--- Passage ---
+ + + +
Custom operations¶

This guide provides comprehensive documentation for developers who want to create custom remodeling operations for Table Remodeler. It covers the architecture, requirements, and best practices for extending the remodeling framework.

Table of contents¶

Architecture overview
Operation class structure
PARAMS dictionary specification
Implementing BaseOp
Implementing summarization operations
Validator integration
Testing custom operations
Best practices

Architecture overview¶

Operations are defined as classes that extend BaseOp regardless of whether they are transformations or summaries. However, summaries must also implement an additional supporting class that extends BaseSummary to hold the summary information.

In order to be executed by the remodeling functions, an operation must appear in the valid_operations dictionary located in remodeler/operations/valid_operations.py.

Key components¶

BaseOp: Abstract base class for all operations
BaseSummary: Abstract base class for summary support classes
Dispatcher: Orchestrates operation execution on datasets
RemodelerValidator: Validates operation specifications against JSON schemas
valid_operations: Registry dictionary mapping operation names to classes

Operation class structure¶

Each operation class must have:

NAME: Class variable (string) specifying the operation name
PARAMS: Class variable containing a JSON schema dictionary of parameters
Constructor: Calls super().__init__(parameters) and sets up operation-specific properties
do_op(): Main method that performs the operation
validate_input_data(): Static method for additional validation beyond JSON schema

Basic operation template¶

from remodeler.operations.base_op import BaseOp

class MyCustomOp(BaseOp):
    """Brief description of what this operation does."""
    
    NAME = "my_custom_operation"
    
    PARAMS = {
        "type": "object",
        "properties": {
            "my_parameter": {
                "type": "string",
                "description": "Description of parameter"
            },
            "optional_param": {
                "type": "integer", 
                "description": "Optional parameter"
            }
        },
        "required": ["my_parameter"],
        "additionalProperties": False
    }
    
    def __init__(self, parameters):
        """Initialize the operation with validated parameters."""
        super().__init__(parameters)
        self.my_parameter = parameters['my_parameter']
        self.optional_param = parameters.get('optional_param', default_value)
    
    def do_op(self, dispatcher, df, name, sidecar=None):
        """
+ + + +
--- Supplied records ---
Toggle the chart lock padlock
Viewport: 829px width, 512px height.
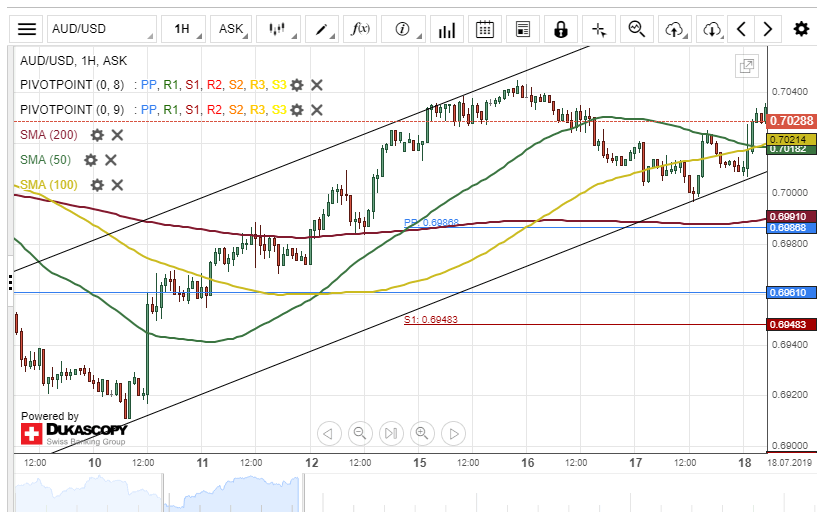click(x=561, y=29)
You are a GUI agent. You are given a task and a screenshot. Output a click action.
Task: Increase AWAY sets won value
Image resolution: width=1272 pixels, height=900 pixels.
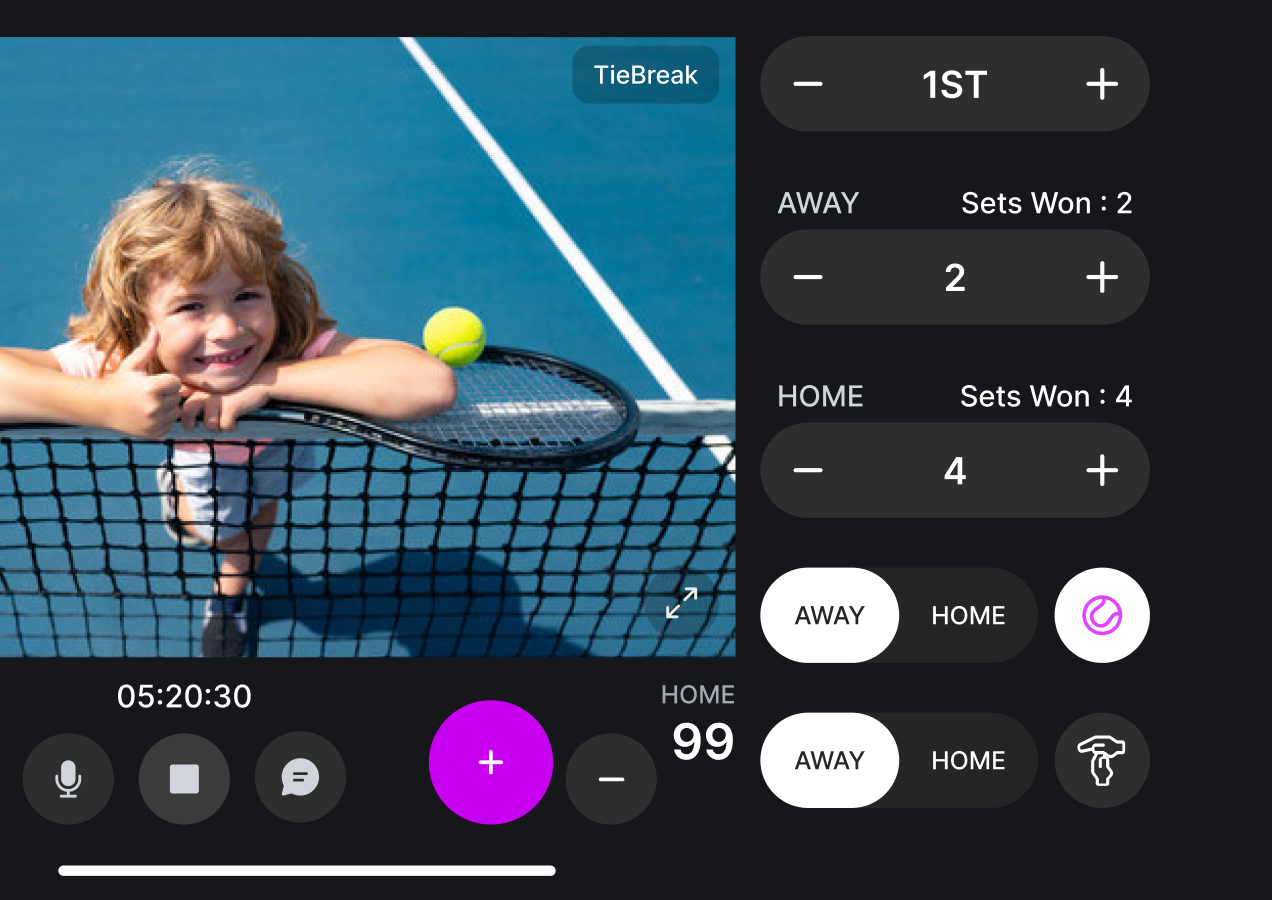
+ + + +
--- Short problem ---
Copy everything in the custom operations guide from "Architecture overview¶" down to "located in remodeler/operations/valid_operations.py.", swapping each "BaseOp" for "BaseOperation".

--- Exercise answer ---
Architecture overview¶

Operations are defined as classes that extend BaseOperation regardless of whether they are transformations or summaries. However, summaries must also implement an additional supporting class that extends BaseSummary to hold the summary information.

In order to be executed by the remodeling functions, an operation must appear in the valid_operations dictionary located in remodeler/operations/valid_operations.py.